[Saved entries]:

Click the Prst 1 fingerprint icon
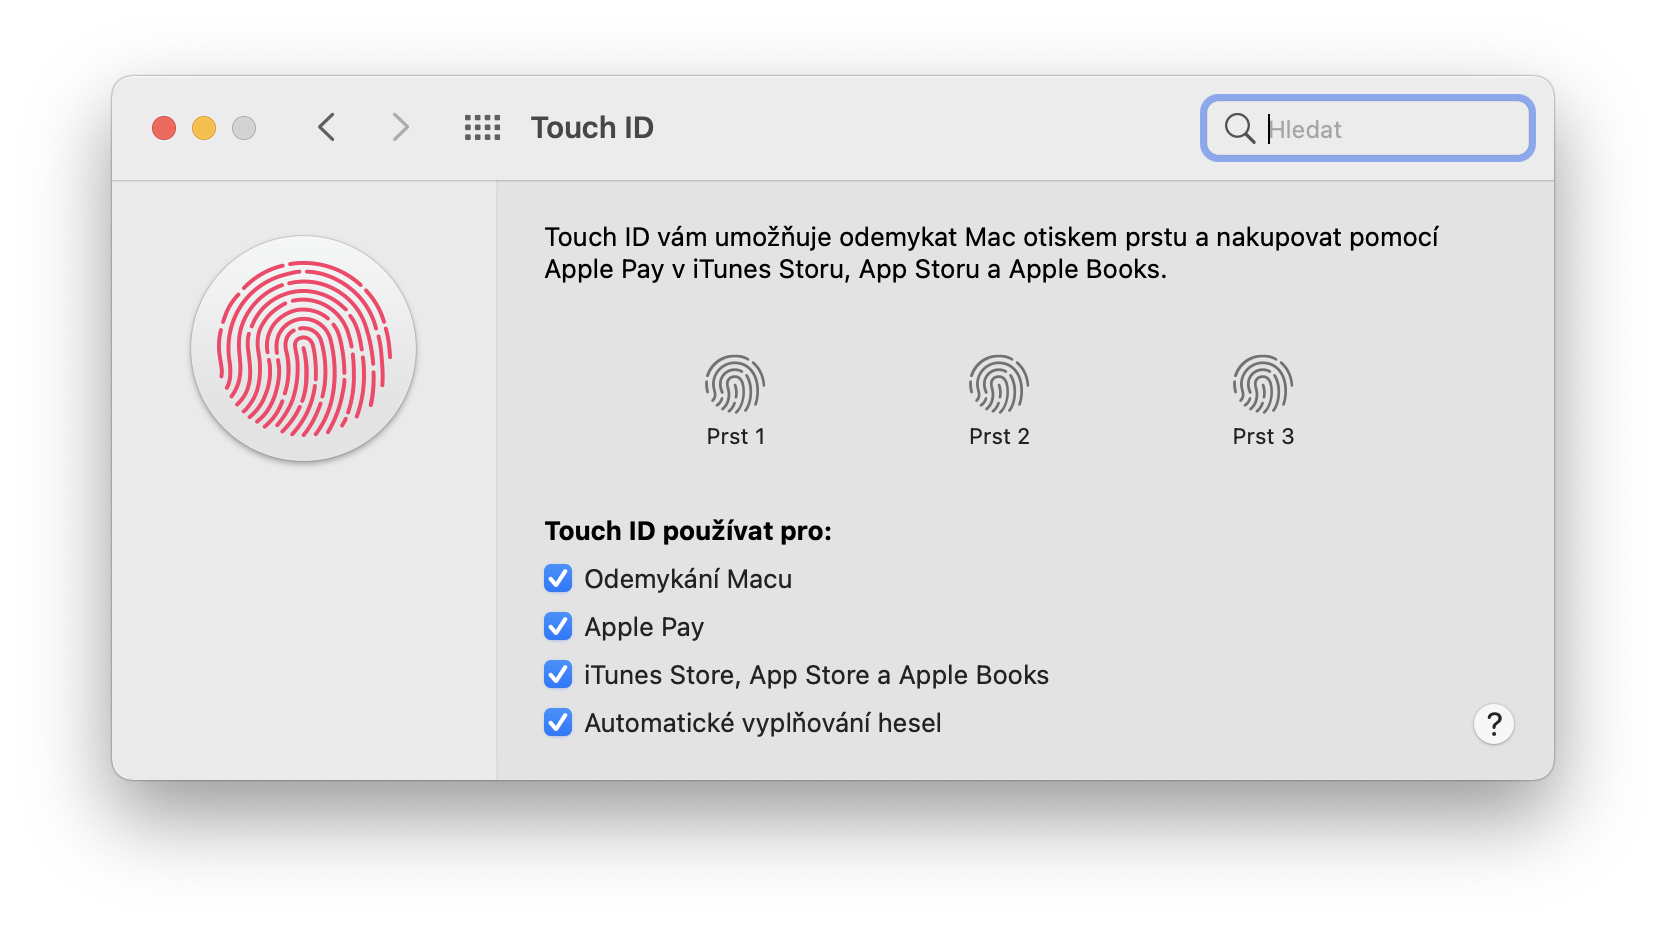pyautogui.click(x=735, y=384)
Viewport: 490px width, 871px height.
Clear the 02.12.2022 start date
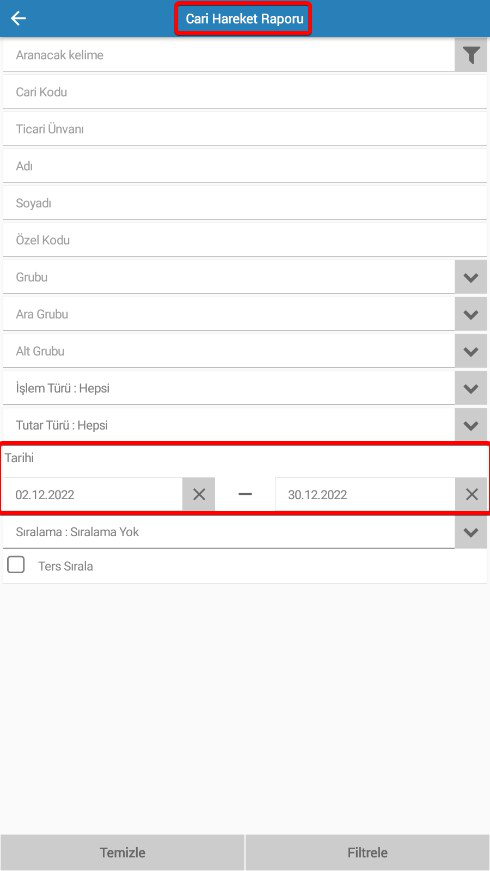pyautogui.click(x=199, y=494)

[Assignment]:
Reproduce the data above line for line, excluding every picture.

[Answer for this exercise]:
Click the Prst 1 fingerprint icon
pyautogui.click(x=735, y=384)
Viewport: 490px width, 871px height.
Clear the 02.12.2022 start date
pyautogui.click(x=199, y=494)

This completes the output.